By J C Trussell, M.D.
Marijuana (cannabis) is the most commonly used drug in the world, with an estimated annual prevalence of 3.8% of the adult population. Its medical benefits are widely researched, and ‘Can CBD treat COVID-19?‘ is the present-day discussion. Overall, there has been a trend toward laxity in cannabis regulations as is evident by the recent passage of laws allowing recreational use in selected states in the U.S.
Since cannabis use tends to be more prevalent among those of reproductive age, the effect of cannabis on male reproduction must be evaluated. Research looking at the effect of cannabis on becoming a Dad, is at best, confusing. You can also look into www.CleanRemedies.com site to know more about this topic
First the bad news
Most research indicates that marijuana has a negative effect on sperm and therefore on male fertility. A 2015 study of 1,215 young Danish men (aged 18 to 28 years) who regularly used marijuana — more than once per week — was associated with a 28% lower sperm count.
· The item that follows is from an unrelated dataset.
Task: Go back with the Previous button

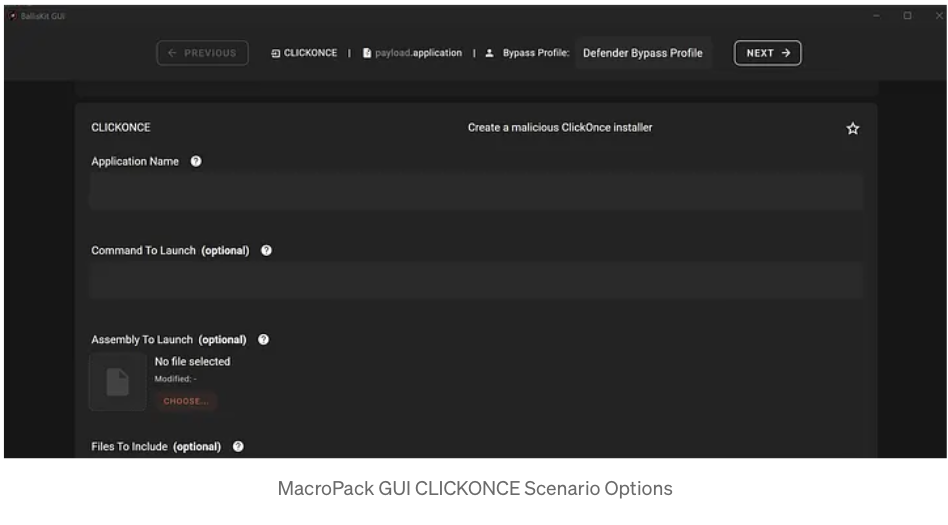Action: [202, 53]
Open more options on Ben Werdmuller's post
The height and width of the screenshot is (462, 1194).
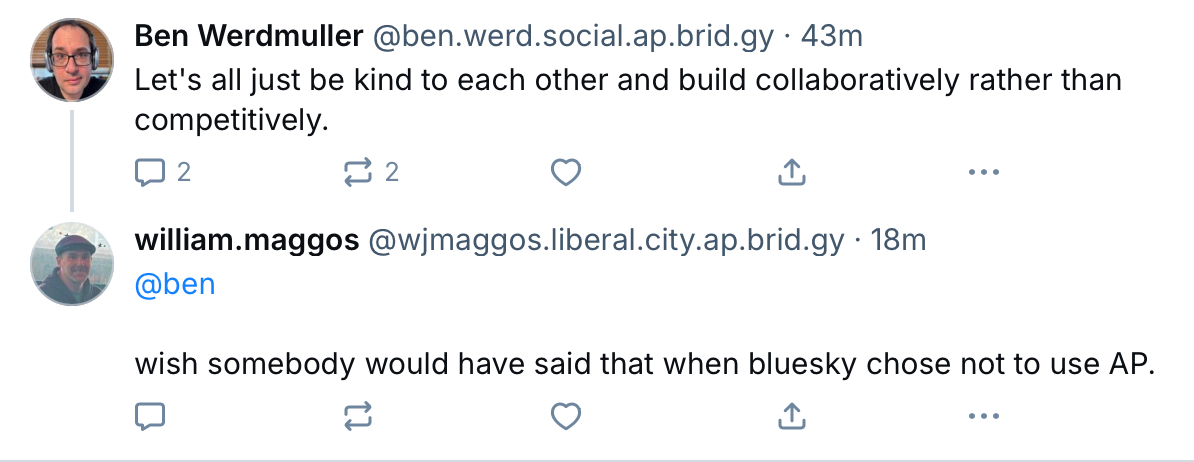[984, 173]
This was in contrast to other men who did not use marijuana or, used it less than weekly.
Making matters worse, the combined use of marijuana (more than once per week) and other recreational drugs reduced the sperm count by 52%. Secondly, a 2011 study reported that chronic exposure to THC — the main psychoactive constituent of marijuana — impaired both sperm count and motility.
Lastly, a 2014 study reported that the use of cannabis among young men, within three months of a semen analysis, was a risk factor for poor sperm quality.
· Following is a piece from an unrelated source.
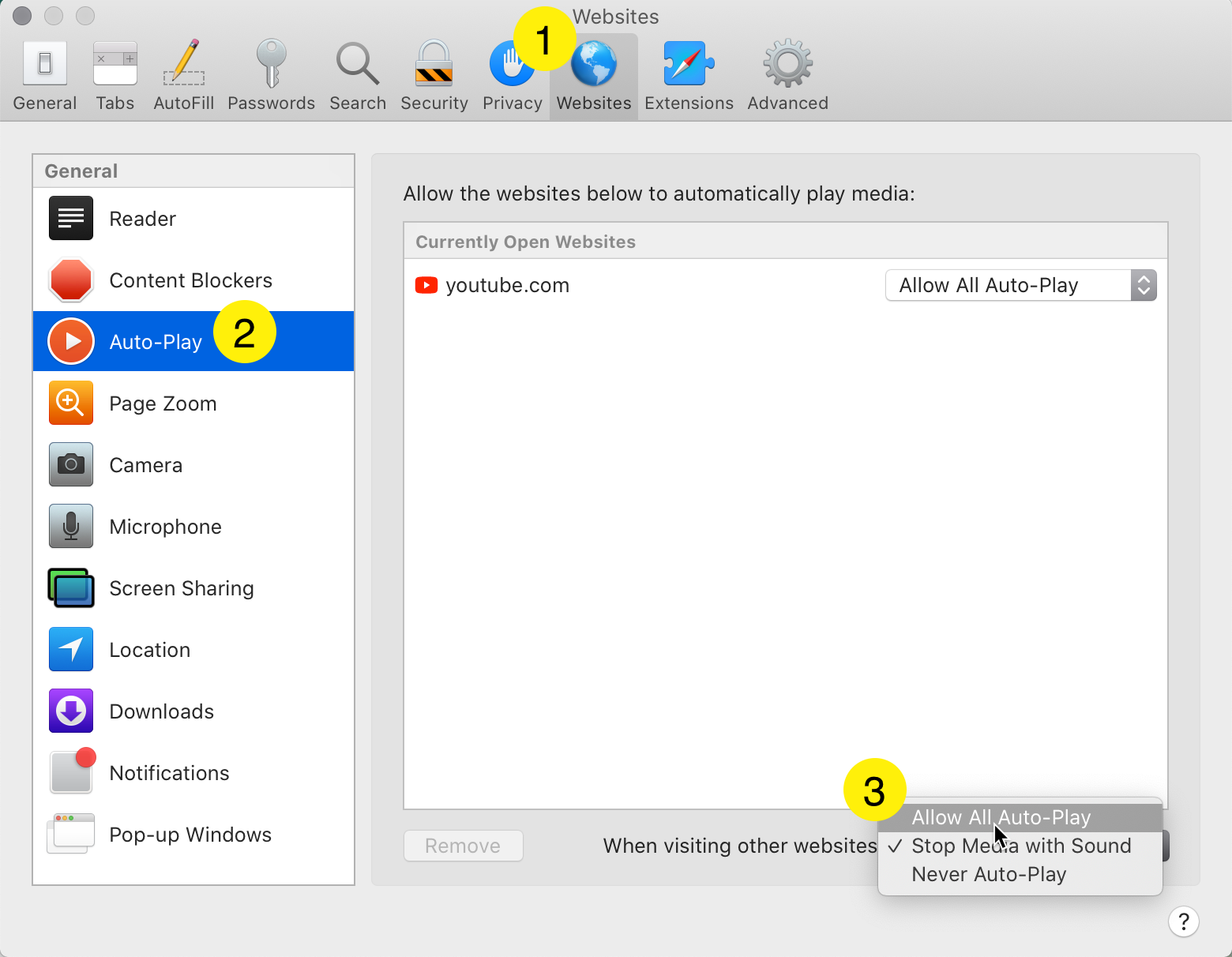Open the General preferences icon

[45, 64]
Even older studies have demonstrated similar findings. For instance, a 1985 study reported that chronic marijuana users (“chronic” was not defined) had a decline in sperm volume, count and motility.
Now the good news
A survey of U.S. couples attempting to conceive demonstrated no association between never smokers and the marijuana users and time to conception.
Clinicians should not advise that marijuana is safe while trying to conceive. It appears to have a negative effect on male fertility: worsening sperm count, motility and shape. On the other hand, the good news is that the effects do not seem to be permanent and, may not affect most couples’ time to pregnancy.
Physician JC Trussell completed his urology training at Upstate University Hospital in 2002. He then completed additional training in both male infertility and erectile dysfunction prior to spending seven years at the Milton S Hershey Medical Center. In 2009, he returned to Syracuse to join Upstate’s department of urology, where he is the director of the Division of Male Fertility and Sexual Function.